DADA2 parameters question

FranciscoC · August 22, 2018, 2:36pm

Dear All,

I´m running for the first time a dataset and would appreciated some help choosing the ideal parameters for DADA2.

Considering the quality control what trimming parameters should I choose for paired-end read analysis commands? It is clear from the graph that after 120 bases the quality begings to decrease...

Thanks in advance,

Francisco

printscreen

Mehrbod_Estaki · August 23, 2018, 12:08am

Hi @FranciscoC,
This is a common enough question around here so you could try searching the forum to see what others used based on their experience.
For paired-end reads we need to make sure that the sum of truncating parameters across the Forward and Reverse reads is not so much that it would leave insufficient overlap between the reads. DADA2 requires a min of 20bp overlap for proper merging, so you’ll want to calculate your overlap based on your specific primers and make sure you leave at least 20bp + natural variation of your expected target.
The quality plots you posted look fairly good and you can probably retain around ~200bp from each direction without losing too many reads. Another consideration for DADA2 is you want to make sure you’ve not done any prior quality control/trimming as the error-model building stage of DADA2 relies on the whole data set.
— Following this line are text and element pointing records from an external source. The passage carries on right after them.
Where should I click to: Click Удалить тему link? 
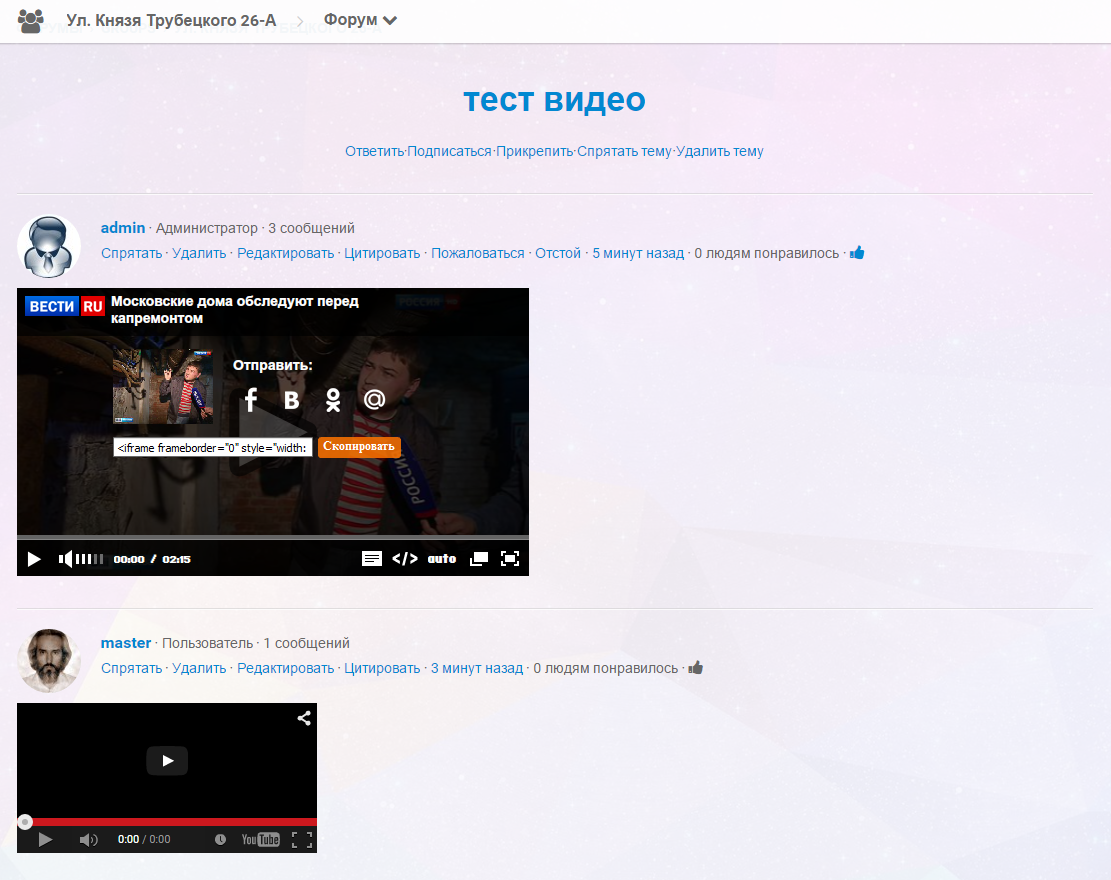pyautogui.click(x=720, y=151)
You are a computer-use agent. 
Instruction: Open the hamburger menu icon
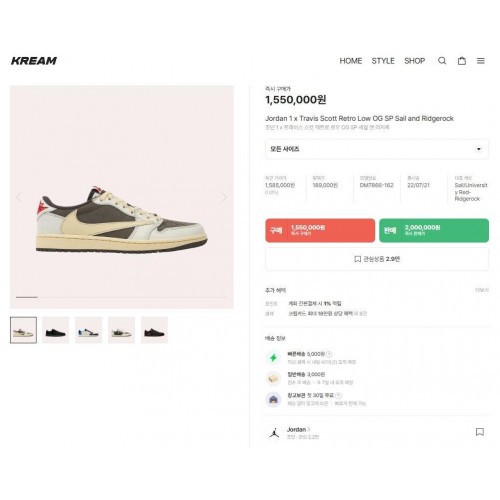pos(481,61)
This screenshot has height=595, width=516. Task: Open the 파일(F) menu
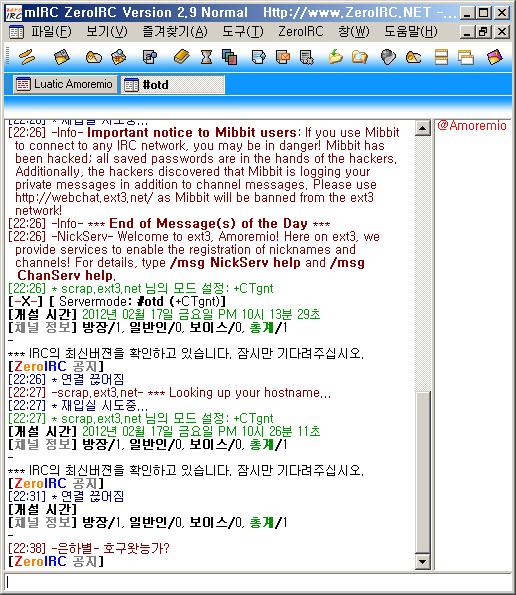pos(51,31)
I bring this up because your quality plots look a bit too straight and clean and typically we see more variability in the q-scores, ex. from Atacama soil tutorial, at least from Illumina reads anyways.
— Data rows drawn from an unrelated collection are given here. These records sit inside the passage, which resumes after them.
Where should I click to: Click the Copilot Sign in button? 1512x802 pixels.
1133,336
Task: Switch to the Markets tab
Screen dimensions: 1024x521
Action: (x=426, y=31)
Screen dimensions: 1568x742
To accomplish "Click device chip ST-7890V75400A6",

FranciscoC · August 23, 2018, 9:45am

Dear Mehrbod_Estaki, thank you very much for the guidance. I´m going to check if any quality control was done. If so, would Deblur be the appropriate option?

Again, many thanks,

Francisco

Mehrbod_Estaki · August 23, 2018, 5:38pm

Hi @FranciscoC,
That will depend on what kind of pre-processing (if any) has been done. So let’s see what we can find out about those reads. To note, where DADA2 and Deblur differ in this regard is that DADA2 builds an error model based on the quality scores of your reads, while deblur will use a pre-packaged model which means it won’t need to use the actual quality scores.

FranciscoC · August 24, 2018, 9:51am

Dear Mehrbood,

Thank you very much for answering back. I have checked with the sequencing provider and they have removed the primers and barcodes, but no quality control was done. Considering this I have used the following parameters:

qiime dada2 denoise-paired
--i-demultiplexed-seqs demux.qza
--p-trim-left-f 0
--p-trim-left-r 0
--p-trunc-len-f 200
--p-trunc-len-r 200
--o-table table.qza
--o-representative-sequences rep-seqs.qza
--o-denoising-stats denoising-stats.qza

I have attach the stats results.

stats.tsv (2.8 KB)

Sincerely,

Francisco

Mehrbod_Estaki · August 24, 2018, 5:48pm

Hi @FranciscoC,

That's good, this is what we want. Let's see how this plays out.
I can't seem to see your earlier quality screen file you attached in the first message, and the stats.tsv file you've attached is unreadable. Could you share the actual stats.qzv instead please?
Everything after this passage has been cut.